- _Your assignment_
Repeat, exactly as written, the line containing "1024x732 pixels. Task: Open" and each line after it through the end of the data.

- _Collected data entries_
--------------------

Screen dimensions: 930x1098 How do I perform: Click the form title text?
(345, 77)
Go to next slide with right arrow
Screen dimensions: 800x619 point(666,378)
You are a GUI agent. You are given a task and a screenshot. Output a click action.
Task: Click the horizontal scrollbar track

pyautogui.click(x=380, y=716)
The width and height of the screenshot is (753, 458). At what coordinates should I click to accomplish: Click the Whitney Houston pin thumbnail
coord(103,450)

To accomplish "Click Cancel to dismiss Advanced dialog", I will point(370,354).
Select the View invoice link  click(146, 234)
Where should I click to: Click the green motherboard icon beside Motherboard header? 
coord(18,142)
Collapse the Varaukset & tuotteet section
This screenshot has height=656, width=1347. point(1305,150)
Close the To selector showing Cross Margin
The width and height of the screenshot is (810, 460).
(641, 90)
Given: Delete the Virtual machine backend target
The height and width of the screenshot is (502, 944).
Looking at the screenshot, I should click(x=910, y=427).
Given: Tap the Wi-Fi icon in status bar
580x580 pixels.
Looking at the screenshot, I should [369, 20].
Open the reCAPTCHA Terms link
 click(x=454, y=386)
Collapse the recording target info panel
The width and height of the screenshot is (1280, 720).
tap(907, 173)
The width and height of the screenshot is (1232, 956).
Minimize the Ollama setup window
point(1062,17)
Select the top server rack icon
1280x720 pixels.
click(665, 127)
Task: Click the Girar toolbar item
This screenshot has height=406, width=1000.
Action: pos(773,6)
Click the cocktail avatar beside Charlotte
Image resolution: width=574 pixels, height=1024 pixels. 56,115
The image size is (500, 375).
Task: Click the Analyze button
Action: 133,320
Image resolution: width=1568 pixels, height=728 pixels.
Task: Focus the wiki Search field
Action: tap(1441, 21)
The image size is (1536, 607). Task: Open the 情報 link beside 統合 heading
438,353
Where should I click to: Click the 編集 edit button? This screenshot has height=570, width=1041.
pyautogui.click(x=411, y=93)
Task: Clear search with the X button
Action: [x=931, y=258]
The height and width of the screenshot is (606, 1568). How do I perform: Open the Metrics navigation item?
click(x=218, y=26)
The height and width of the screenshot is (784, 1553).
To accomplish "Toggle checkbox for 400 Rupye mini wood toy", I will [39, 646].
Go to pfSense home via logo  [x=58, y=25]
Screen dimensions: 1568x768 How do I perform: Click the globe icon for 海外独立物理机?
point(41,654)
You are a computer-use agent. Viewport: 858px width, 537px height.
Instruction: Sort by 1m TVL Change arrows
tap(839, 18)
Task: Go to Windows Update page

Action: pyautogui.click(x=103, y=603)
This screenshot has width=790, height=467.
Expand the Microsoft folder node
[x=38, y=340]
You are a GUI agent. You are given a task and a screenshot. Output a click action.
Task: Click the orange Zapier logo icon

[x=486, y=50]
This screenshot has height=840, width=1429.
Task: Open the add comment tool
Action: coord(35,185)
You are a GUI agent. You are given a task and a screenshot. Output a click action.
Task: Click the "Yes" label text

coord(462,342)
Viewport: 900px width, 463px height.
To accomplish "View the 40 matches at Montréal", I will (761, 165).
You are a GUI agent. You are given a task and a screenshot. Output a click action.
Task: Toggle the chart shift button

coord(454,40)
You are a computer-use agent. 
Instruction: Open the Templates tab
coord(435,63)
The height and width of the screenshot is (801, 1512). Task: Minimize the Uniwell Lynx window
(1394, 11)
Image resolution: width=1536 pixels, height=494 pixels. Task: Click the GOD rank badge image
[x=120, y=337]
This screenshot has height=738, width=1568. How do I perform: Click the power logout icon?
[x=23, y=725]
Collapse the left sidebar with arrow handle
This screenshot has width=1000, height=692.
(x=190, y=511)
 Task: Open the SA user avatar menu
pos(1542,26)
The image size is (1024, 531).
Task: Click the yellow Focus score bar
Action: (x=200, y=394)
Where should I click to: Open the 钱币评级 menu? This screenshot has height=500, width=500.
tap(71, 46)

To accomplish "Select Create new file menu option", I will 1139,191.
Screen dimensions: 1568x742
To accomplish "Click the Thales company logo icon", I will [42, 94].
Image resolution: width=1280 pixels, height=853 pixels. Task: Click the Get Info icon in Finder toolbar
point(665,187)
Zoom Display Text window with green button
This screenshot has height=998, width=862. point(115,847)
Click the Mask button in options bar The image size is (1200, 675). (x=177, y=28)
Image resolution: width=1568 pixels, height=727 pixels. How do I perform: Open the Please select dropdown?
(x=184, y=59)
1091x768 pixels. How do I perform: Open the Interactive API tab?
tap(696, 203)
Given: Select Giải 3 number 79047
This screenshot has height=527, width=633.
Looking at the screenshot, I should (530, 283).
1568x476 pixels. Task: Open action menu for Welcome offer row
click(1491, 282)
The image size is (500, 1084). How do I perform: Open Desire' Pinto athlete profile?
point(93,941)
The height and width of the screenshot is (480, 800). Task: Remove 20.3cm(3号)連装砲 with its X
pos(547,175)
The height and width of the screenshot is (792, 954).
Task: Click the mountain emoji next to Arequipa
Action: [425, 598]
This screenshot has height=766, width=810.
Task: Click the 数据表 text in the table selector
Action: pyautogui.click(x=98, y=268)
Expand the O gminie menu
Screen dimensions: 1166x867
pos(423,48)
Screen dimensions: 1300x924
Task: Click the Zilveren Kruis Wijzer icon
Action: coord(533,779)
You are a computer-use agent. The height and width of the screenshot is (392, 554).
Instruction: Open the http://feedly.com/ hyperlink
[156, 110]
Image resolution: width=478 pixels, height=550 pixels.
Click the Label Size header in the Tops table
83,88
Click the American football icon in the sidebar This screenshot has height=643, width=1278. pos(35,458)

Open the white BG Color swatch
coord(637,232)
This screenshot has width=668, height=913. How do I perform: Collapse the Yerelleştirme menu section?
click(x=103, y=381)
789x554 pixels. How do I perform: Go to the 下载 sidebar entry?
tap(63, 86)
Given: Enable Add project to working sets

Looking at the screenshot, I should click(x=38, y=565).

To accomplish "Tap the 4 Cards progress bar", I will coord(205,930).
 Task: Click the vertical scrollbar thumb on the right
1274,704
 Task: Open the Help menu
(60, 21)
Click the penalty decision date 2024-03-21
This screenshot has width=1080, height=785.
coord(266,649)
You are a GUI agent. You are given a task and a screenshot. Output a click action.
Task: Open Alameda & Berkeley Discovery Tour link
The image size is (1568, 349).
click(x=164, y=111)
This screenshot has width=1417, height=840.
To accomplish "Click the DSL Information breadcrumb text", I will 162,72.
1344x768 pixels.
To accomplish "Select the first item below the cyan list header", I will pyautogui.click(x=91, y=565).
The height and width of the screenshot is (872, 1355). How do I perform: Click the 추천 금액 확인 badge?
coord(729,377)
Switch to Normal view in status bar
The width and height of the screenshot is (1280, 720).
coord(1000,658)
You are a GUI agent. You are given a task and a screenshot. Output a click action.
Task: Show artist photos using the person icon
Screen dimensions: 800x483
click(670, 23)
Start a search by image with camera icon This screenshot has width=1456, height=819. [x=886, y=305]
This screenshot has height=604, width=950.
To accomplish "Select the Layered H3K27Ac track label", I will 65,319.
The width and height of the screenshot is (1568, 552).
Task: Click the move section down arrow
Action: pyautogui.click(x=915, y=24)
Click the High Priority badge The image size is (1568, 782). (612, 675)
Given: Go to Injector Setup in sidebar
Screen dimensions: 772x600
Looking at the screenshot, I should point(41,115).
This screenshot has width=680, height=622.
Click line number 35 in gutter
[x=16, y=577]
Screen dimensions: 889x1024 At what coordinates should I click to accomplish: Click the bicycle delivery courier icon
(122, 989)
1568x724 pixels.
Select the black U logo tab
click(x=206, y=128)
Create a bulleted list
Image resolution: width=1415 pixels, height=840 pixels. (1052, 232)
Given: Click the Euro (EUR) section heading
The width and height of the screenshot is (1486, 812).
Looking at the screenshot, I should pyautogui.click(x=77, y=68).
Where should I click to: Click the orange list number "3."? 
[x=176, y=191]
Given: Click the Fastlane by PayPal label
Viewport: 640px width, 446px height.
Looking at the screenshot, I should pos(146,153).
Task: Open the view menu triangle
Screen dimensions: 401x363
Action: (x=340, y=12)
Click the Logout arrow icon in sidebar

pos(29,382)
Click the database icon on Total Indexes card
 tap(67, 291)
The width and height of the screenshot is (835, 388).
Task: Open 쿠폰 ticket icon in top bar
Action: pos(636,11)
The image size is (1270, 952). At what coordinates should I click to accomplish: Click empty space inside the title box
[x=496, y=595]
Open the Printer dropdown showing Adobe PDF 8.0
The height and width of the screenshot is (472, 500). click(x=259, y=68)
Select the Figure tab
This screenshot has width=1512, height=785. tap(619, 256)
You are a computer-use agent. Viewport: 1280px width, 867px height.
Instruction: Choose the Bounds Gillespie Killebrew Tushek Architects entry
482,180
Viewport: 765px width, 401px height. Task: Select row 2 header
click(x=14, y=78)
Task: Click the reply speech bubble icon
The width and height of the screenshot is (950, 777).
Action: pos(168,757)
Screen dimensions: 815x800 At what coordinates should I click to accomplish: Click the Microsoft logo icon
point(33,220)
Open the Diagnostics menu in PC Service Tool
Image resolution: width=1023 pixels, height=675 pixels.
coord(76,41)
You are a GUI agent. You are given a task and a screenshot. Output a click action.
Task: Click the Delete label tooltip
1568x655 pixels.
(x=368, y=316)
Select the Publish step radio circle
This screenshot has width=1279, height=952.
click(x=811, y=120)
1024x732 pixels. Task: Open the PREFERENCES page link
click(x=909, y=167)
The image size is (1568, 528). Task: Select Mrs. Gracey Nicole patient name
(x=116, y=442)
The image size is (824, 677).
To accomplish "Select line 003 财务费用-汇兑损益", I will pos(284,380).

--------------------

- _Task answer_
1024x732 pixels. Task: Open the PREFERENCES page link
click(x=909, y=167)
The image size is (1568, 528). Task: Select Mrs. Gracey Nicole patient name
(x=116, y=442)
The image size is (824, 677).
To accomplish "Select line 003 财务费用-汇兑损益", I will pos(284,380).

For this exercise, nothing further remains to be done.